CPU overhead for submitting tasks #326

Open simon-tarr opened 6 years ago

simon-tarr commented 6 years ago

Hello,

Not an issue but more a question;

What's the expected (local) CPU overhead for submitting tasks when the data being uploaded to batch is minimal (say, a dataframe <5MB)? I have three concurrent R sessions running jobs on Azure and it can quite comfortably suck all my clock cycles if all three sessions happen to be submitting tasks at the same time.

I'm running Pop_OS! (Ubuntu 18.10) on a Dell XPS 15 9550. This laptop is a few years old now but it's no slouch by any means...I'd have expected substantially less resource overhead given that the processing is occuring in the cloud.

I notice a similarly large increase in CPU usage on my Win10 workstation at uni but, as it's a far more powerful machine, it's always usable if many tasks are being submitted concurrently across R sessions.

Perhaps this ties into issue #300 and #217?

Cheers, SImon

brnleehng commented 6 years ago

Hi Simon,

I'll do some benchmarking on CPU overhead on task submission.
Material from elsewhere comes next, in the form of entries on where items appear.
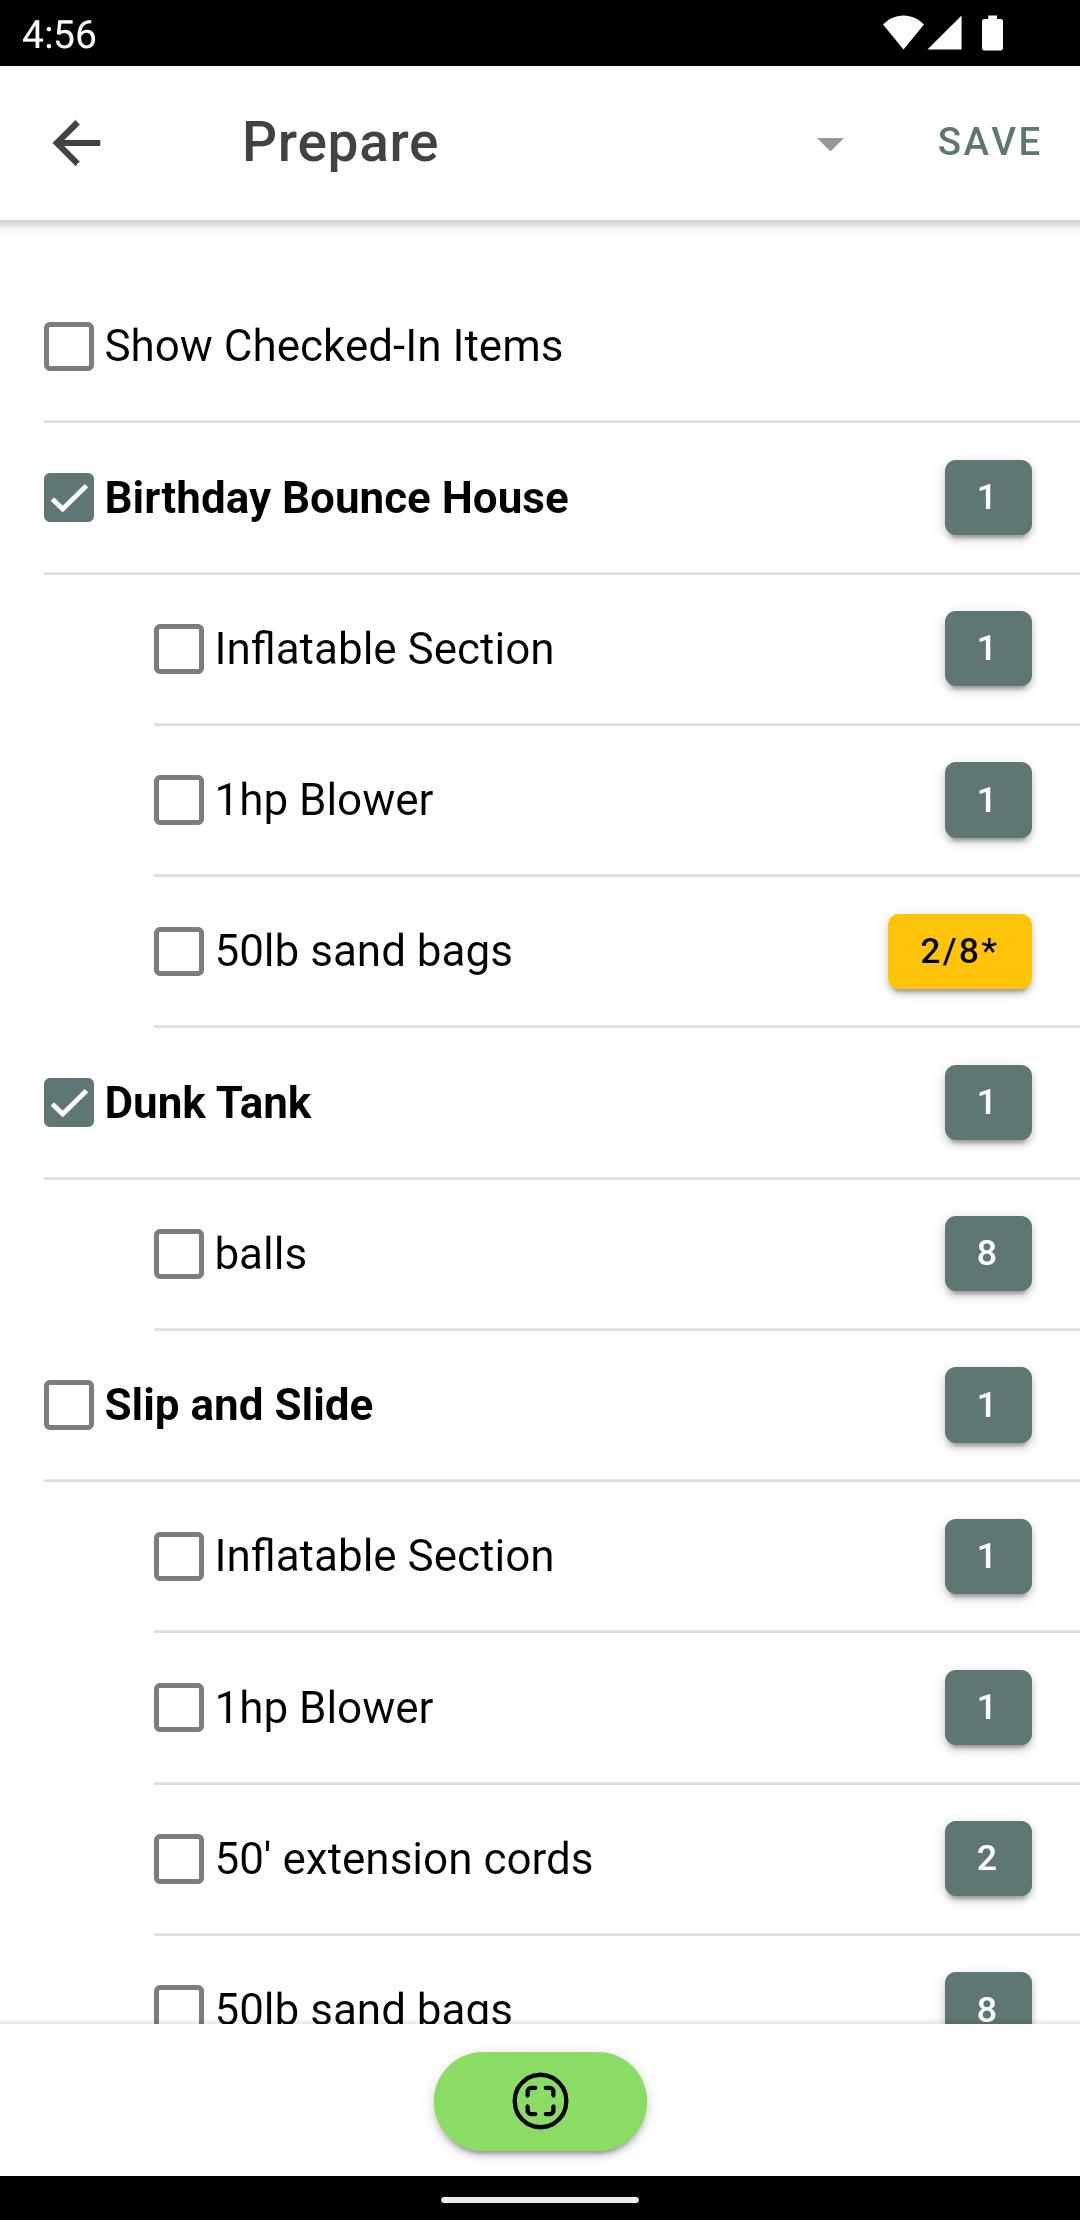Tap the green barcode scan button

(540, 2101)
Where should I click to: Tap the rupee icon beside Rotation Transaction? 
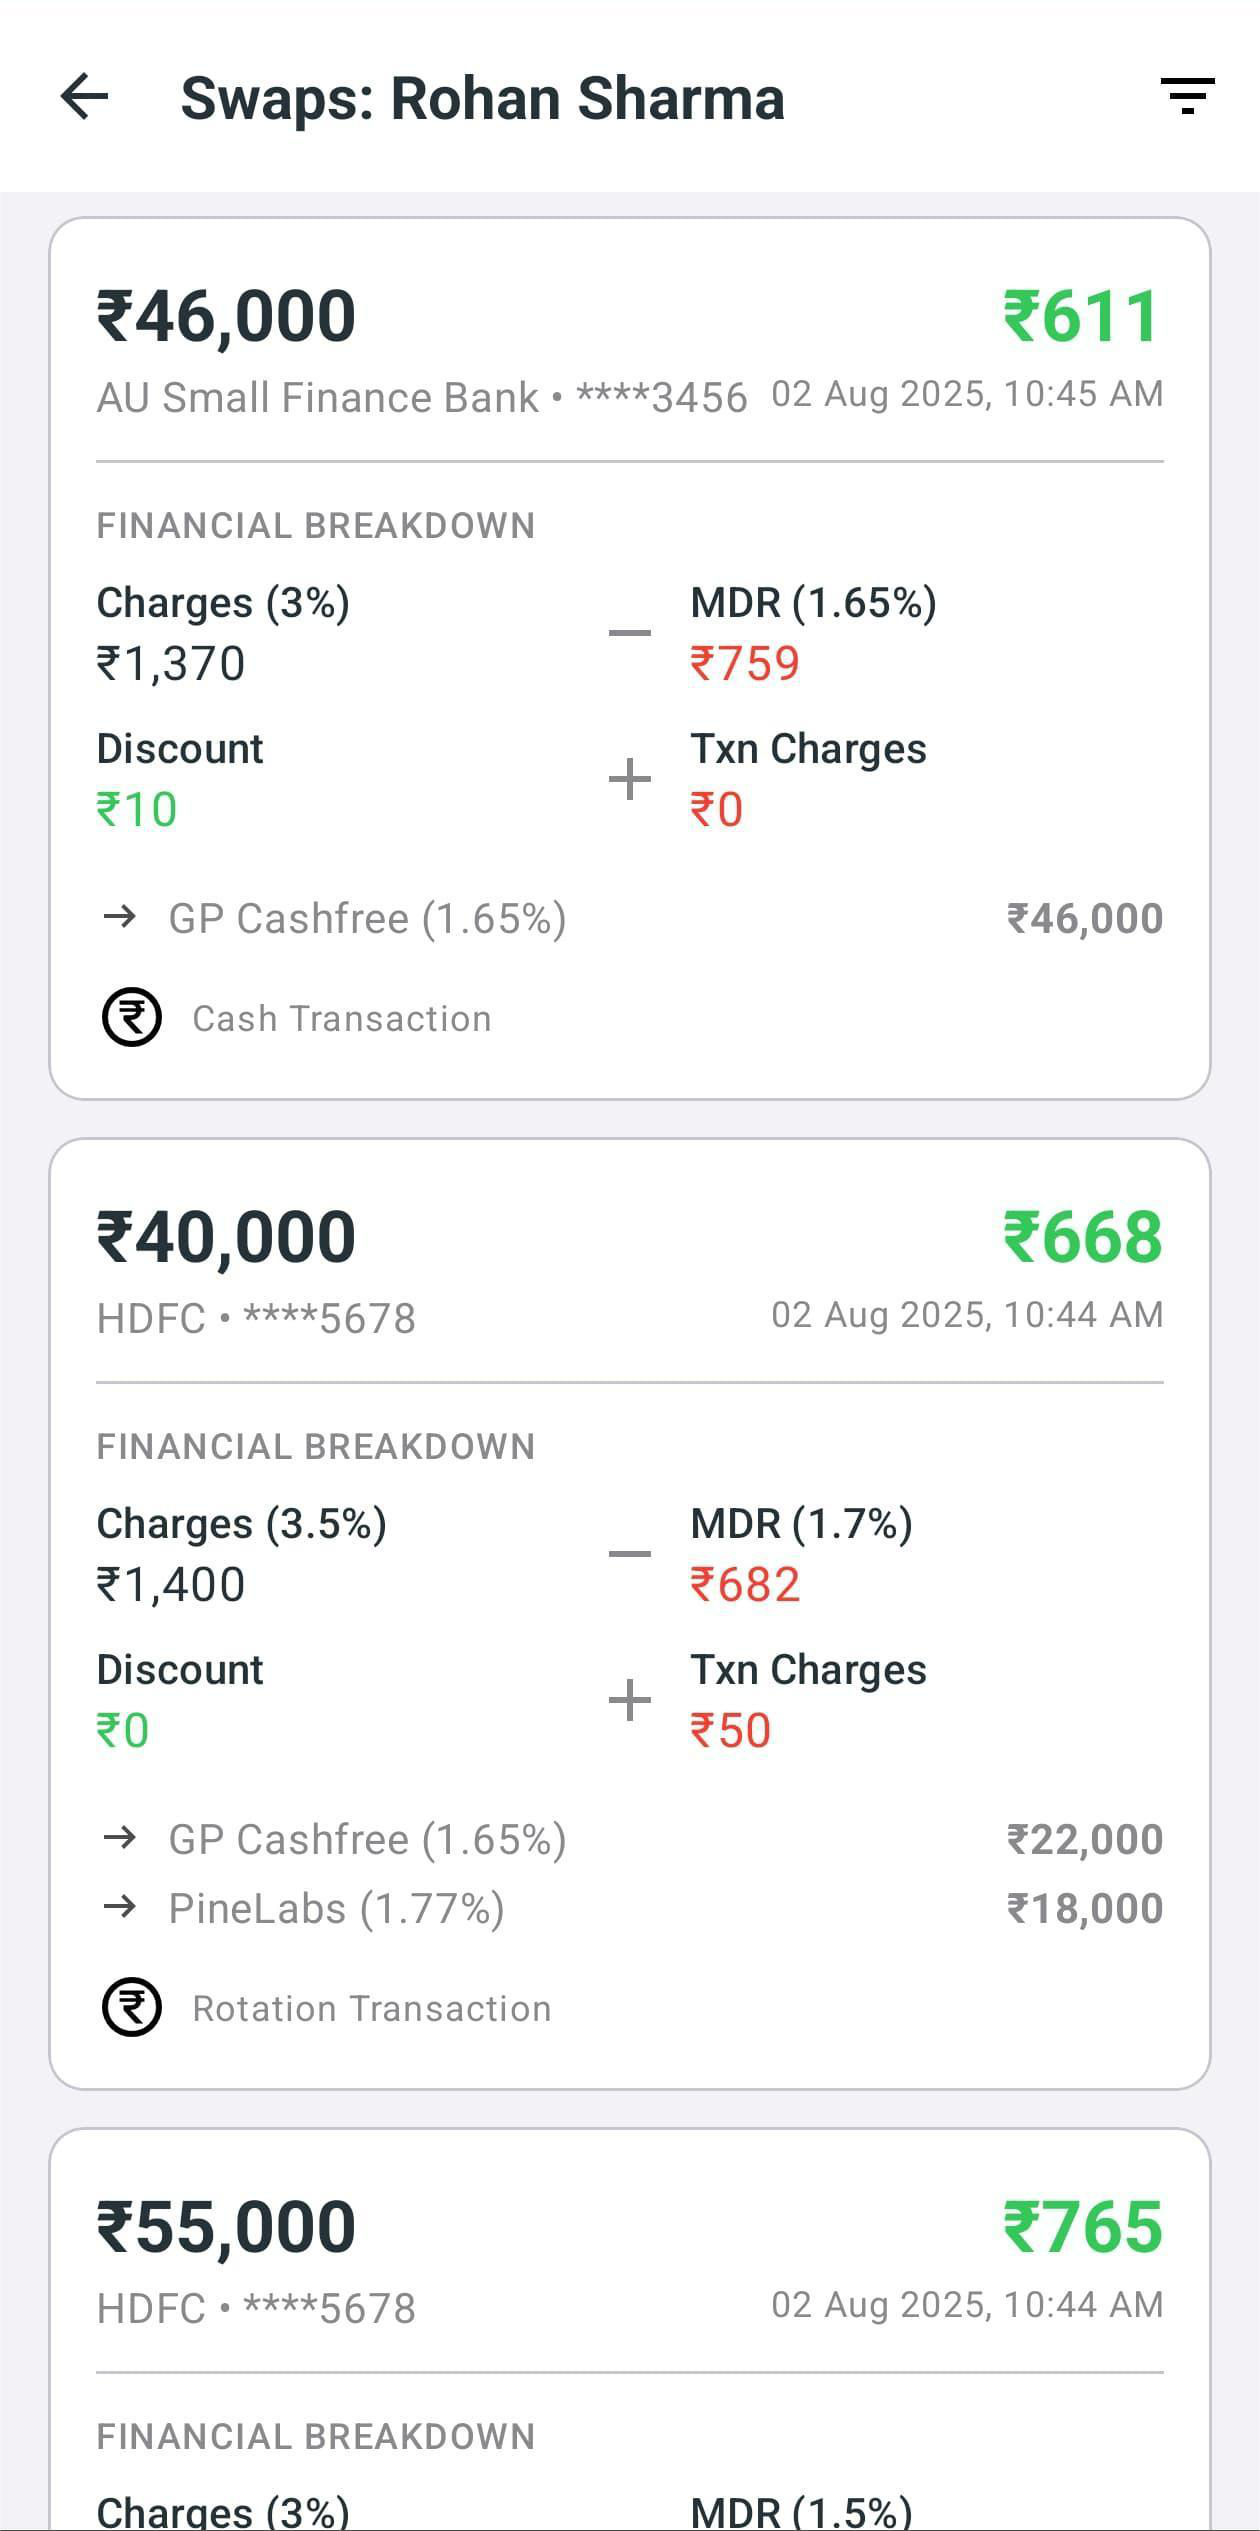tap(131, 2007)
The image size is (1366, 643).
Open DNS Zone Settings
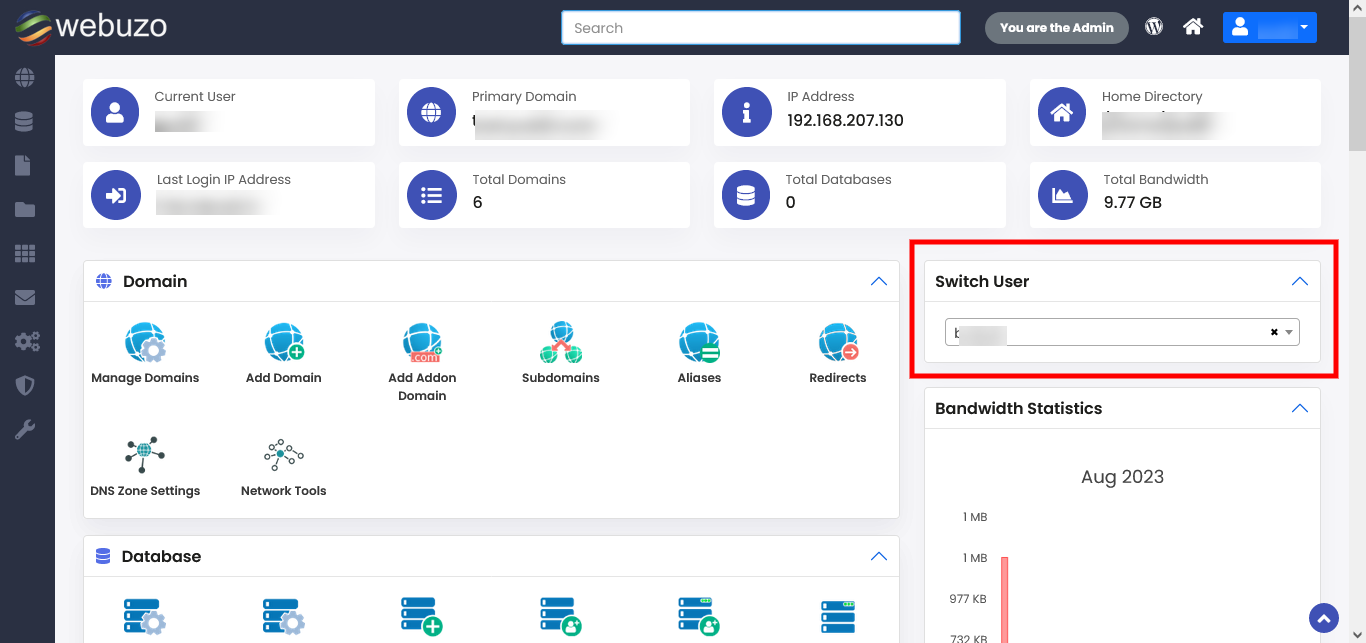145,456
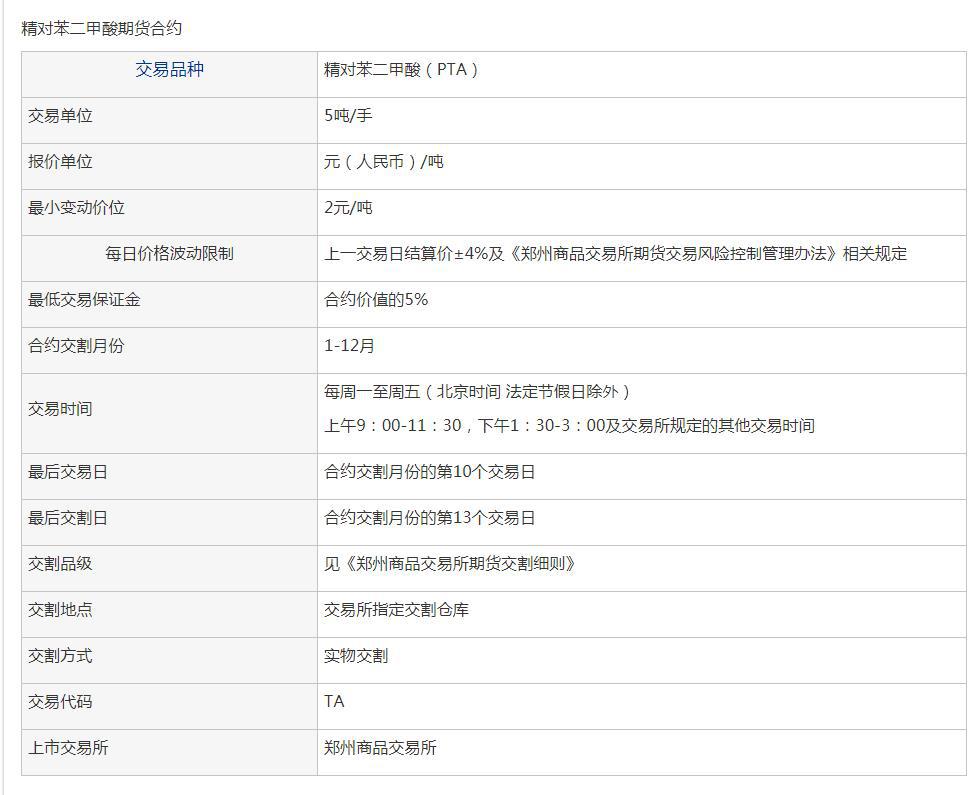The height and width of the screenshot is (795, 979).
Task: Select the 交易所指定交割仓库 value
Action: (396, 610)

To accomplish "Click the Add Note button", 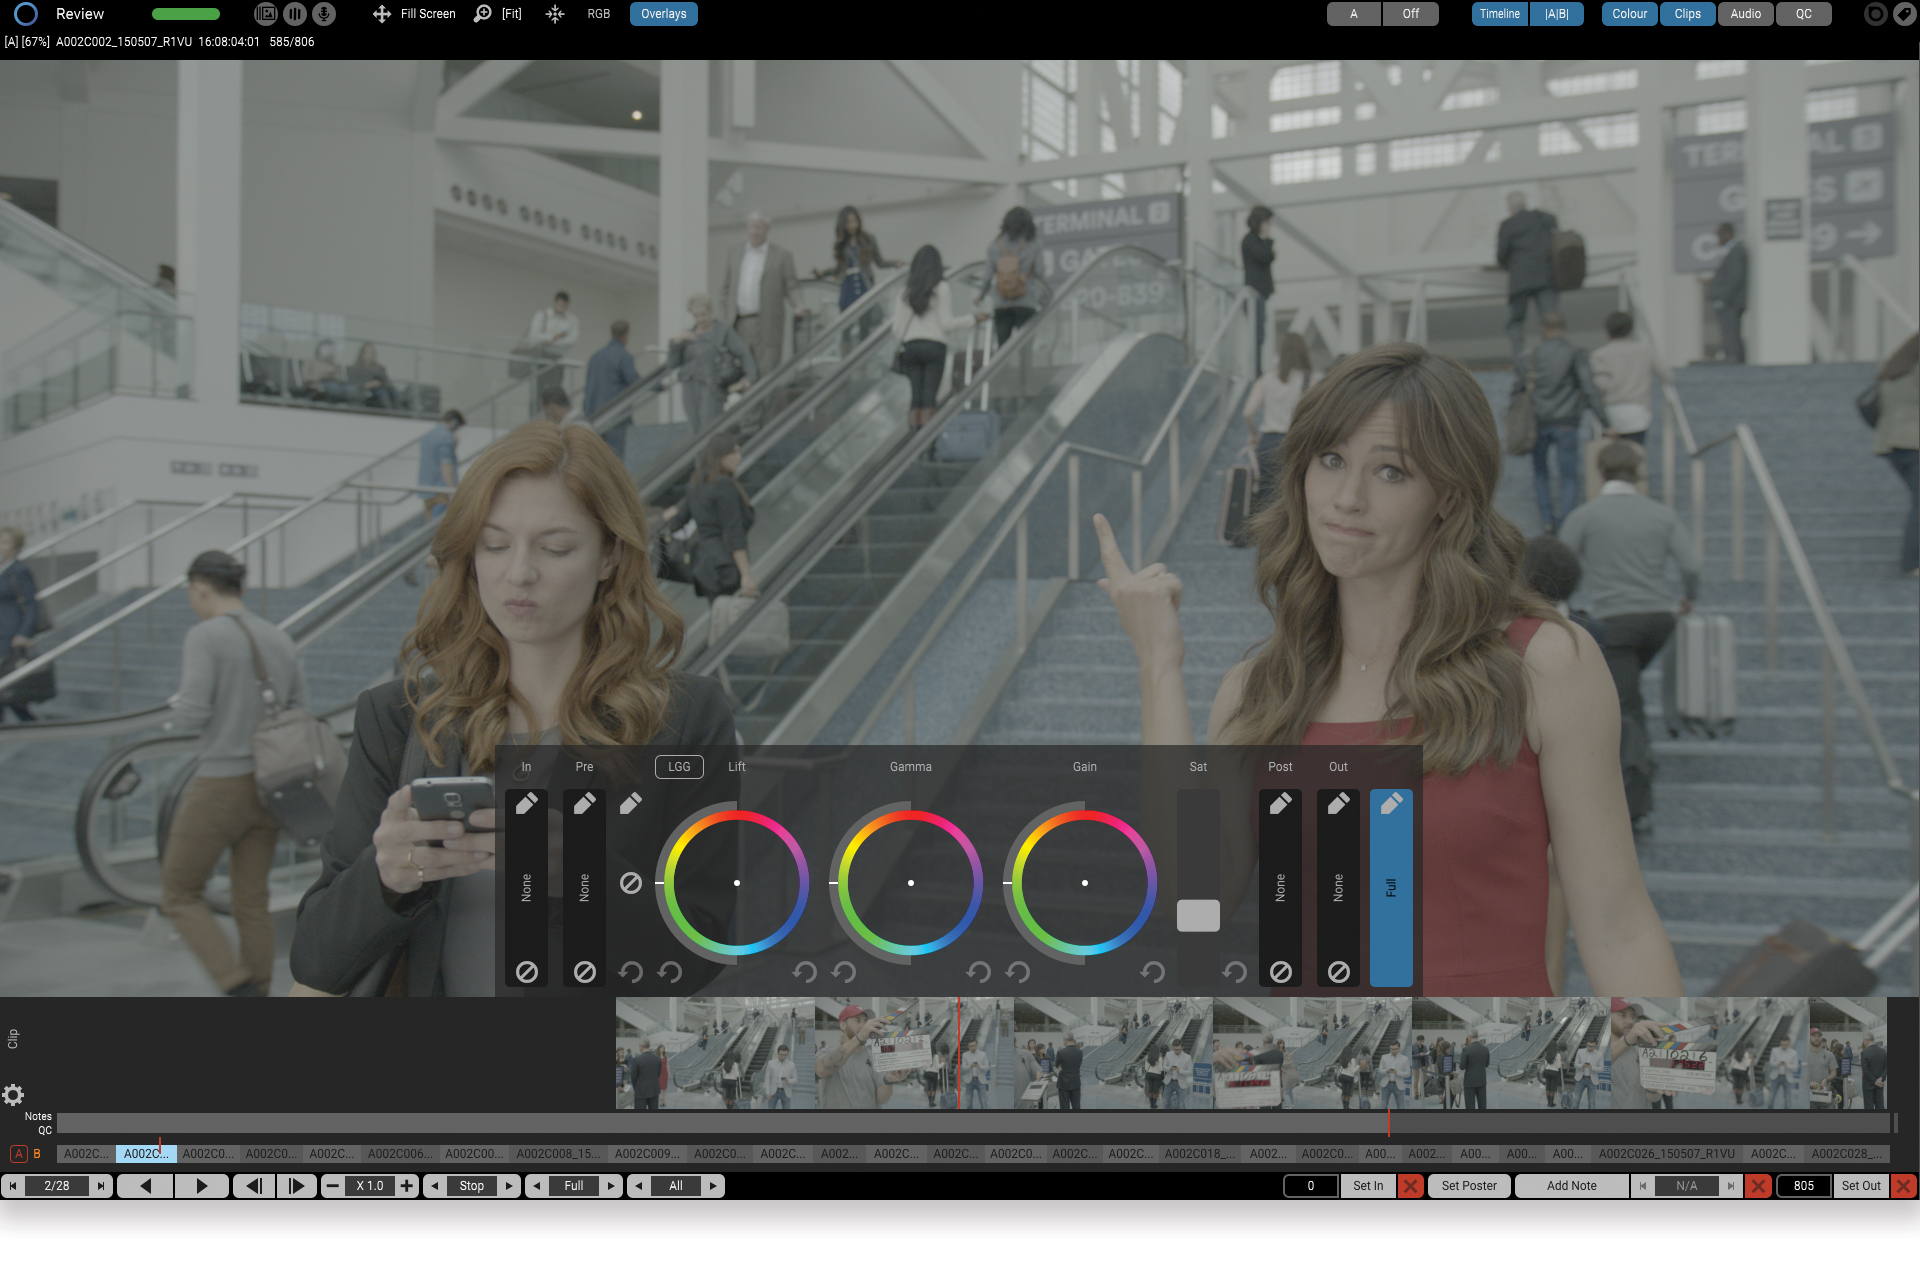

How many tasks is each R session submitting?

Thanks, Brian

simon-tarr commented 6 years ago

Thanks Brian.

I'm submitting 511 tasks within each job (to a pool of 512 cores).

EDIT - I've noticed that the problem is excercerbated if one (or more) pools is downloading a merged result. When returning a result, this will also cause high CPU load and really slow down the time it takes to then submit tasks in other sessions.

I'm on a gigabit internet connection at my university so I don't think it's a bandwidth issue causing slow uploads/downloads. The .csv returned from each run is only 8.4MB in size so I'd expect it to download pretty rapidly over both my work and home connection.